In this part, you will implement your own K-means algorithm to conduct clustering on handwritten digit images. In this homework, we will still use the handwritten digit image dataset we have already used in previous homework. However, since clustering is unsupervised learning, which means we do not use the label information for model training anymore. So, here, we will only use the testing data stored in the "test.txt" file.

First, let's load the data by executing the following code:

In [27]:
import numpy as np

test = np.loadtxt("test.txt", delimiter=',')
test_features = test[:, 1:]
test_labels = test[:, 0]
print('array of testing feature matrix: shape ' + str(np.shape(test_features)))
print('array of testing label matrix: shape ' + str(np.shape(test_labels)))

array of testing feature matrix: shape (10000, 784)
array of testing label matrix: shape (10000,)


Now, it's time for you to implement your own K-means algorithm. First, please write your code to build your K-means model using the image data with **K = 10**, and **Euclidean distance**.

**Note: You should implement the algorithm by yourself.
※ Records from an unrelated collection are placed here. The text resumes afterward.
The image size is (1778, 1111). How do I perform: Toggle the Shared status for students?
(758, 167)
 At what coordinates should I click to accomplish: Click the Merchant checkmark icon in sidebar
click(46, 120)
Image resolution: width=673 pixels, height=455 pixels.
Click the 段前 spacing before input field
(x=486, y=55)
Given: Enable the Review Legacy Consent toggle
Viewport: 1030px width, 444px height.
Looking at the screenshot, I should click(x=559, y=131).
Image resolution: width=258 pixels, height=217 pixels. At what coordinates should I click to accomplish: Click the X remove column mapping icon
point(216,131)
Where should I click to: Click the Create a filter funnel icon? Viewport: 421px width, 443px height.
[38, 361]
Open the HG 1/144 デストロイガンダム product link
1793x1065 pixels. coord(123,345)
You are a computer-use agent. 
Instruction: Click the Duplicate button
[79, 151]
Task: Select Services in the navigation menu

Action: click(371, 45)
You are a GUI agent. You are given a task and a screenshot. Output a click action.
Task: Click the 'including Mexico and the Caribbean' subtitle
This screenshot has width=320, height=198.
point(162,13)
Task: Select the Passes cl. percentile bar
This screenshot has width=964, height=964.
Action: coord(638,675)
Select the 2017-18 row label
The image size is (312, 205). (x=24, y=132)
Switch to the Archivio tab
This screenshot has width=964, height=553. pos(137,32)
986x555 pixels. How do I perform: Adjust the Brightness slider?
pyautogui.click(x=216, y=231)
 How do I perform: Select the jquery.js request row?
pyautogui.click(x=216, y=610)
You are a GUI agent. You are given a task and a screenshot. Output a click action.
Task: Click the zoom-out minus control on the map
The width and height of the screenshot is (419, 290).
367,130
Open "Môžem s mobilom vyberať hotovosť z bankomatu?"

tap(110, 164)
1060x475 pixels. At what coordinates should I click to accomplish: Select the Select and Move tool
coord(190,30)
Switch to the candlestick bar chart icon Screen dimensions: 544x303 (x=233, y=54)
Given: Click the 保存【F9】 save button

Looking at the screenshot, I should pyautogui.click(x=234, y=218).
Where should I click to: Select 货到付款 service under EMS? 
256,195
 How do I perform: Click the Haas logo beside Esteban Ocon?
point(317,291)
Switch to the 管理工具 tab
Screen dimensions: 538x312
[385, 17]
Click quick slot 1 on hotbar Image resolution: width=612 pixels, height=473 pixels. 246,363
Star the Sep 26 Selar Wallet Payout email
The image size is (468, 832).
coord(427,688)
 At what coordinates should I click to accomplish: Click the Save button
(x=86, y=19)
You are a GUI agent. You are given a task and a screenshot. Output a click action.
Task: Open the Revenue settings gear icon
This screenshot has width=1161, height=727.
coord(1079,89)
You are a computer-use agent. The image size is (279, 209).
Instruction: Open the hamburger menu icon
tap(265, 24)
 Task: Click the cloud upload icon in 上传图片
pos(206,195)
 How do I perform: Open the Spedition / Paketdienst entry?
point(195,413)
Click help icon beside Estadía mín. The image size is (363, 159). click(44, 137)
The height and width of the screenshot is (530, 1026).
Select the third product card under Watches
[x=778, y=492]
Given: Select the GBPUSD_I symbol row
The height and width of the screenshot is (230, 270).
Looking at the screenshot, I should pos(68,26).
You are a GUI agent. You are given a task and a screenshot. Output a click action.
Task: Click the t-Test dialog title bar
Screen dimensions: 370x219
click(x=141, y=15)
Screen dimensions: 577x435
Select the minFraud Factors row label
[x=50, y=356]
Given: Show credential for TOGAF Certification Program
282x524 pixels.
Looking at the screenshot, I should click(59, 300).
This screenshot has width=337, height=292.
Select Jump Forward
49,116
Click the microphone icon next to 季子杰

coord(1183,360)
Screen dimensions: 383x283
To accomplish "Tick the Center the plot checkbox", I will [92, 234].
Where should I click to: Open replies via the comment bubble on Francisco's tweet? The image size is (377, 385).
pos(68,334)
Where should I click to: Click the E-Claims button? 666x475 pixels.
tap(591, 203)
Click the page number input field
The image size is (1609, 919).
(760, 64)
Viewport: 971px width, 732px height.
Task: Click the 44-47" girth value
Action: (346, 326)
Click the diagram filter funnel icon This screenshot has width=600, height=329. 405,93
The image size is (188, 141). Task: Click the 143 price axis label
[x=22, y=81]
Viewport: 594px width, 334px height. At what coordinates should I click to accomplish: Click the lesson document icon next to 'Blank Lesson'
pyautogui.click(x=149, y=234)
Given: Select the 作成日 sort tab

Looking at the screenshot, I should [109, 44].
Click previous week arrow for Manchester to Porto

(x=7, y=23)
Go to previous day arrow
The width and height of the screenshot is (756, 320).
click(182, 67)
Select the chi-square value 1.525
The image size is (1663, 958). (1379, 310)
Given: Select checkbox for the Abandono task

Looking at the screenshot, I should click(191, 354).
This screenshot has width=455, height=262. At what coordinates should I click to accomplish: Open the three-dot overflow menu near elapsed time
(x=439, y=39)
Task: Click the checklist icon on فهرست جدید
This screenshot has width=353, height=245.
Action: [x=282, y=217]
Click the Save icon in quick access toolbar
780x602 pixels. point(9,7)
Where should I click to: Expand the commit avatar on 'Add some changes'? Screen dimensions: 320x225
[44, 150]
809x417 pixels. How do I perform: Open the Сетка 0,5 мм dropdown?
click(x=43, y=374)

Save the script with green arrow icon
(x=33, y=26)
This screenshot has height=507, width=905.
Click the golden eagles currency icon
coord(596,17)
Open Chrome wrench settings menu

You are NOT allowed to use Machine Learning libraries like Sklearn**

**Note: you need to decide when to stop the iteration.**

In [2]:
# Write your code here
from tqdm import tqdm

def euc_dist(data,cluster):
    return np.sqrt(np.sum((data-cluster)**2))

def cent_comp(data,cluster,centroid,k):
    d=data.shape[1]
    new_centroids=np.empty((k,d), dtype=float)
    for i in range(k):
        points=(data[cluster==i])
        if(points.size==0):
            new_centroids[i]=centroid[i]
        else:
            new_centroids[i]=points.mean(axis=0)
    return new_centroids

centroid_idx=np.random.permutation(test_features.shape[0])[:10]
cent=np.array([test_features[idx] for idx in centroid_idx],dtype=float)
clust=np.empty(len(test_features), int)
def k_means(k, iter,tol,centroid,cluster):
    
    #print(euc_dist(centroid[1],test_features[0])) # now centroid is initialized as list of 10 random features from test features
    
    for j in tqdm(range(iter)):
        
        for i,data in enumerate(test_features):
            k_dist=euc_dist(data,centroid[0])
            k_cluster=0
            for idx in range(1, len(centroid)):
                i_dist=euc_dist(data,centroid[idx])
                if(i_dist<k_dist):
                    k_dist=i_dist
                    k_cluster=idx
            cluster[i]=k_cluster
        
        x=test_features
        new_centroid=cent_comp(x,cluster,centroid,k)
        diff=np.sum(abs(new_centroid-centroid))
        #diff=euc_dist(new_centroid,centroid)
        if(diff<tol):
            centroid=new_centroid
            break
        #print(f'distance between old/new: {euc_dist(new_centroid,centroid)}')
        centroid=new_centroid
        #print(f'test {j}')
    return centroid,cluster
cent,clust=k_means(10,100,1e-10,cent,clust)

print('done')


 65%|████████████████████████████████████████████████████▋                            | 65/100 [00:56<00:30,  1.15it/s]

done





Next, you need to calculate and print the **square root** of **S**um of **S**quared **E**rror (SSE) of each cluster generated by your K-means algorithm. Then, print out the averaged square root of SSE over all clusters.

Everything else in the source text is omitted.